Первыми он съел печень с сердцем.
Насыщаться следовало не торопясь. Сегодня он уйдет из опротивевшего становища, а путь до Матхуры тернист. Возможно, одного ягненка даже не хватит.
Да и баранина надоела.
Мужчина задумчиво посмотрел под навес, где в соломе спала обнаженная женщина. Сытая, не знавшая нужды и голода самка. Пальцы его несколько раз согнулись и разогнулись, выпуская наружу кривые когти.
Он размышлял.
В конце концов, именно эта похотливая дуреха проболталась ему об удивительном байстрюке, которого прижила ее хозяйка невесть от кого. О байстрюке с тельцем медно-красного цвета, сплошь покрытом загадочной татуировкой. О байстрюке с серьгами, что росли прямо из мочек ушей. Да и сама хозяйка… все-таки дочь царя Шуры, дальняя родственница матхурского Ирода…
Женщина заслуживала определенной признательности.
Но одного ягненка определенно не хватит, а баранина надоела.
Вдалеке брехали на луну косматые овчарки.
* * *
У шатра безмужней матери мужчина остановился. Даже не у самого шатра, а чуть поодаль, ближе к зарослям олеандра. Хозяйка его бывшей любовницы проводила время в пастушьем становище с единственной целью: скрыть позор. Даже если ее приемный отец и знал о проказах любимицы, он благоразумно решил не привлекать к ним всеобщего внимания. Прислуги и свиты выделил — кот наплакал. Сейчас, например, у входа в шатер дрыхли всего двое вартовых, и больше (мужчина твердо знал это) воинов поблизости не было. А пара разжиревших от бездель валухов — преграда слабая.
Посланец матхурского правителя, не таясь, подошел к шатру.
Громко топая.
При виде его вартовые заморгали, стряхивая с ресниц остатки дремы.

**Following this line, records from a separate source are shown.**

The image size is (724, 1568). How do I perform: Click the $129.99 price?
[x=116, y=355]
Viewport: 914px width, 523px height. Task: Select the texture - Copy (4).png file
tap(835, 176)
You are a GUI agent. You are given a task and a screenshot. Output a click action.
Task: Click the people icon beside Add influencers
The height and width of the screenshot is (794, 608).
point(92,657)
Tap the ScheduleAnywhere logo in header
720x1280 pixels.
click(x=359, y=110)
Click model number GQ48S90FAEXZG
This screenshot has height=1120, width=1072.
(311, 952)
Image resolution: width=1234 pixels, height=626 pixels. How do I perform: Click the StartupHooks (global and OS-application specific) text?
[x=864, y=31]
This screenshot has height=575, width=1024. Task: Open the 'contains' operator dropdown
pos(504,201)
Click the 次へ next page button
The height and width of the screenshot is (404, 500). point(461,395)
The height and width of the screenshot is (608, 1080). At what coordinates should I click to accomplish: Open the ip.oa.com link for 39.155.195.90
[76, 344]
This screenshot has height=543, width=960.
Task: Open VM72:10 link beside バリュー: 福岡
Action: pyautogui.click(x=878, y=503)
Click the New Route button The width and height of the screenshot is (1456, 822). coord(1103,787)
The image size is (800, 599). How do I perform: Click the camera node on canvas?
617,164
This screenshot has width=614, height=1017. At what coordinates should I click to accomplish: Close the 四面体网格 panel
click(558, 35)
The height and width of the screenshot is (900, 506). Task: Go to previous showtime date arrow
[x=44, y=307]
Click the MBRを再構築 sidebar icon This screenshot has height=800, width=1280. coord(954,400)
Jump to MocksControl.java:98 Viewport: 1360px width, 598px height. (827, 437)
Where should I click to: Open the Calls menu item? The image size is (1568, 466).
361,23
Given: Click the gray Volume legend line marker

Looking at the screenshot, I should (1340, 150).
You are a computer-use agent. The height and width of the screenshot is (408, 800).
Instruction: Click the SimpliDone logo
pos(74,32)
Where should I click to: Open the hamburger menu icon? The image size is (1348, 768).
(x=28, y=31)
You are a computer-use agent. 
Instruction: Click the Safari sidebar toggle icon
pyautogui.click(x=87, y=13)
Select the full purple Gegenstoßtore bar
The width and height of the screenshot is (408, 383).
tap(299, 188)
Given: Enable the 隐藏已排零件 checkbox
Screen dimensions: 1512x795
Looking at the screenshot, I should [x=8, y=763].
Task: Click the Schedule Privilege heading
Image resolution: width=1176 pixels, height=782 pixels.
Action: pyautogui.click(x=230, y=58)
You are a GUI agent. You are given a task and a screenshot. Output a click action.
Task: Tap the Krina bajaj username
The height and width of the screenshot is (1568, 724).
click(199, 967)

— Ты чего, приятель? — сипло бросил левый, вислоусый дядька, садясь на корточки. — Не спится?! Иди овцу вылюби…
— Хоть бы тряпкой замотался, бесстыжая твоя морда! — Правый, совсем еще молоденький паренек, во все глаза глядел на могучий лингам мужчины, до сих пор торчавший стенобитным тараном.
После шалостей любовницы? после сытной трапезы? — кто знает?
Скажете, одна из причин — явная бессмыслица?!
Скажите, а мы послушаем, но в другом месте и при других обстоятельствах.
— Сейчас замотаюсь, — легко согласился посланец Ирода.
И коротко, без замаха, ударил молоденького ногой в горло. Пальцы ноги, сжатые в корявое подобие кулака, с хрустом вошли парнишке под подбородок, и почти сразу страшный кулак дернулся, раскрываясь весенним бутоном.
С лепестками-когтями.
Обратно бутон вернулся, унося добычу — кровоточащий кадык.
— Хочешь, и тебе курдюк вырву? — с искренним любопытством поинтересовался мужчина у дядьки, мгновенно присев рядом с ним. Одна когтистая лапа легла на древко копья, вторая же шипастым ошейником вцепилась в глотку вартового, гася крик в зародыше. То, что лапа на копье у людей называлась бы рукой, а лапа на глотке — ногой… Мужчину это не смущало. Притворство сейчас лишь помешало бы, а в обычном облике он плохо понимал разницу между руками и ногами.